Myotonic dystrophy type 1 (DM1) is an autosomal dominant muscular dystrophy that results from a CTG expansion (50-4000 copies) in the 3' UTR of the DMPK gene. The disease is classified into four or five somewhat overlapping forms, which incompletely correlate with expansion size in somatic cells of patients. With rare exception, it is affected mothers who transmit the congenital (CDM1) and most severe form of the disease. Why CDM1 is hardly ever transmitted by fathers remains unknown. One model to explain the almost exclusive transmission of CDM1 by affected mothers suggests a selection against hypermethylated large expansions in the germline of male patients. By assessing DNA methylation upstream to the CTG expansion in motile sperm cells of four DM1 patients, together with availability of human embryonic stem cell (hESCs) lines with paternally inherited hypermethylated expansions, we exclude the possibility that DMPK hypermethylation leads to selection against viable sperm cells (as indicated by motility) in DM1 patients.

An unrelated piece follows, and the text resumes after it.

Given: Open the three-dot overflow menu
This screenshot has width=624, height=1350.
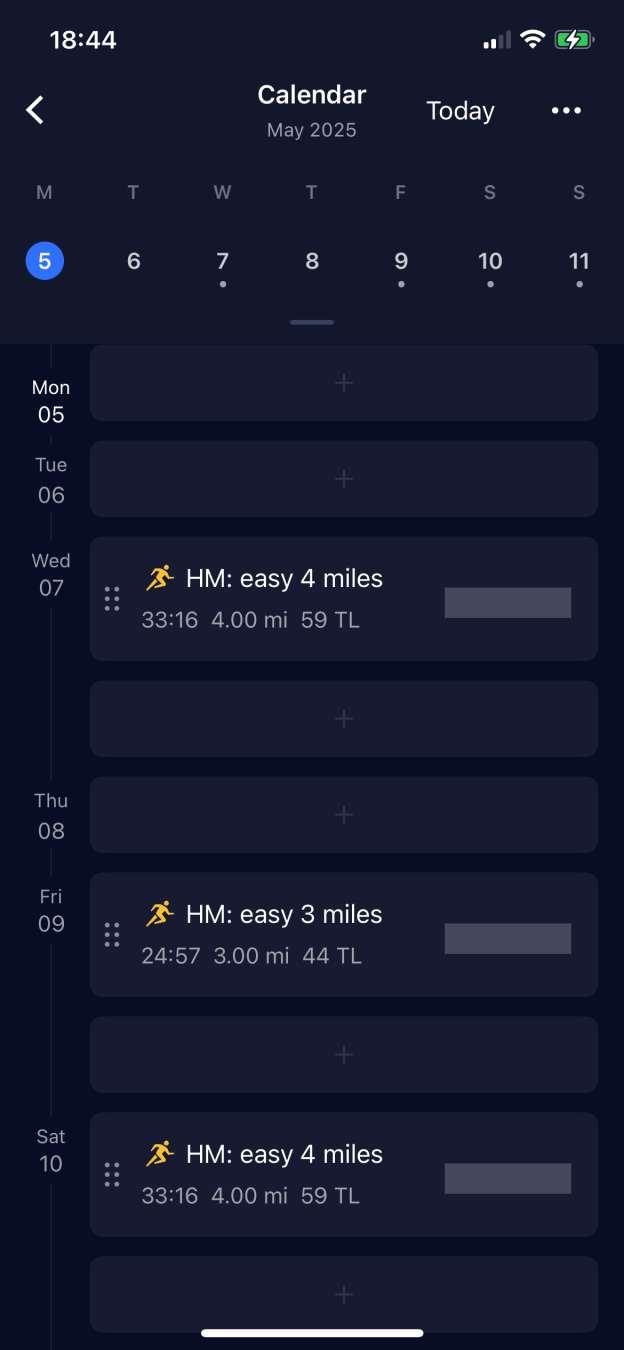Looking at the screenshot, I should (x=566, y=111).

肌强直性营养不良 1 型(DM1)是一种常染色体显性肌营养不良症,由 DMPK 基因 3'UTR 中的 CTG 扩展(50-4000 个拷贝)引起。该疾病分为四个或五个略有重叠的形式,与患者体细胞中的扩展大小不完全相关。除了极少数例外,患有先天性肌强直性营养不良症(CDM1)和最严重形式疾病的都是患病母亲在传递疾病。为什么 CDM1 很少由父亲传递仍然未知。一个解释为什么几乎只由患病母亲传递 CDM1 的模型表明,在男性患者的生殖系中存在对高度甲基化的大扩展的选择。通过评估四个 DM1 患者游动精子细胞中 CTG 扩展上游的 DNA 甲基化情况,以及具有父系遗传高度甲基化扩展的人类胚胎干细胞(hESC)系的可用性,我们排除了 DMPK 高甲基化导致 DM1 患者有活力的精子细胞(如运动性)选择的可能性。